What is Virtual LAN (VLAN)?
VLAN stands for Virtual Local Area Network. It is a logically isolated local area network that shares the same network devices with other networks. This enables computers on the same physical network to function as a separate physical network. This article helps us understand better VLAN and its advantages, setting up VLAN and inter VLAN routing.
VLAN and OSI model:
As per the OSI model, VLAN works at the data link layer and the VLAN tagging is at the frame level.
What is Virtual LAN (VLAN):
With the coming up of VLAN, multiple networks can now connect over the same set of hardware such as a switch, hub, etc. which was not possible earlier. For instance, a six-port switch in an office can accommodate a maximum of 6 LAN computers. Now, what if the admin wants to set up two different LANs with three computers each?
The admin would have to purchase another switch to set up two different LANs.
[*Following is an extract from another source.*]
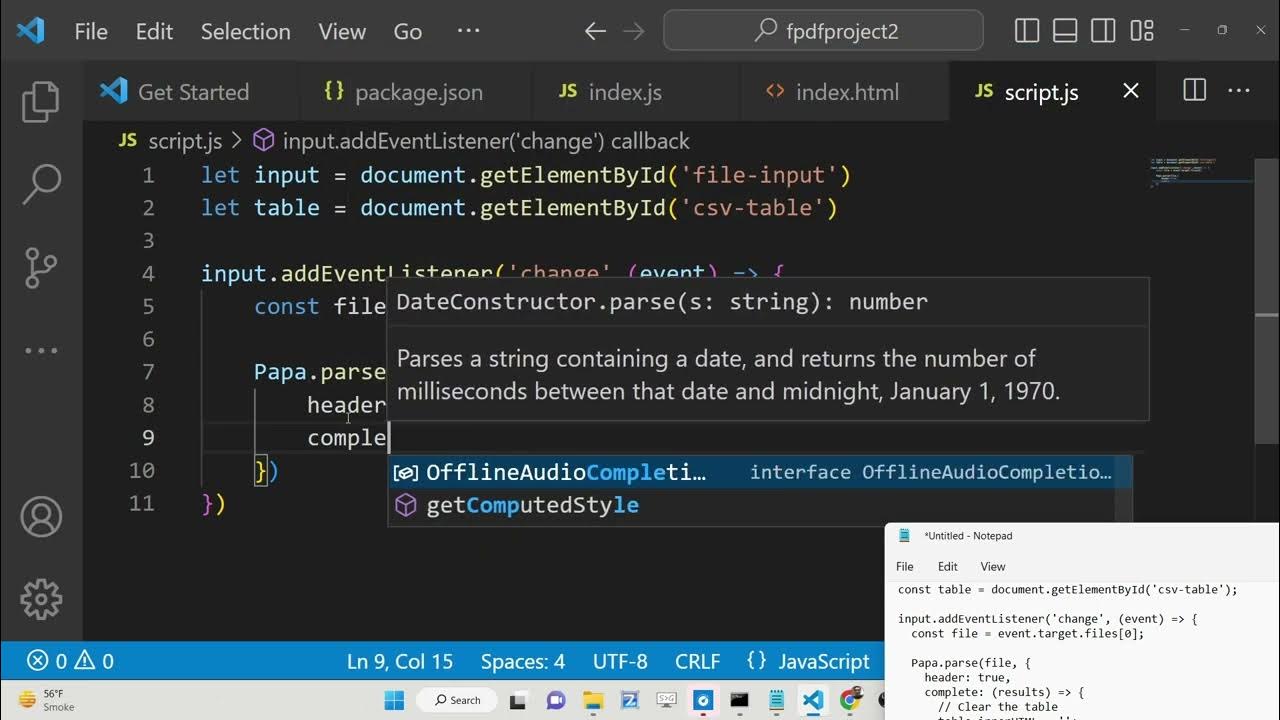This screenshot has height=720, width=1280.
Task: Open the Search view in activity bar
Action: pos(41,184)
But with the coming up of VLAN, this process has been streamlined since now each port can be given a separate LAN ID known as a VLAN ID.
In the given case port 1 to 3 can be given a VLAN ID 1 and the rest of the ports i.e. port 4 to 6 can be given VLAN ID 2.
Advantages of VLAN:
A question that arises now is: Is VLAN always good? Looking at what we have learned by far the answer would be yes, but there are times when it is better to buy hardware rather than go for VLAN enabled. To understand why is this being said let us look at an example: If a LAN computer is connected with HUB and it does not support VLAN, to make it compatible purchasing a VLAN router is an expensive option in comparison to buying a hub. Using a VLAN is feasible only in case the LAN is already using a switch.
Despite some limitations, VLAN has many advantages. Some of the advantages are listed below:
- Improved Network Performance by Reducing Broadcast- Since the ports in a switch of one VLAN cannot communicate with machines on other VLAN ports, it reduces the broadcast requests. This enhances the switch performance, which in turn increases the performance of the network.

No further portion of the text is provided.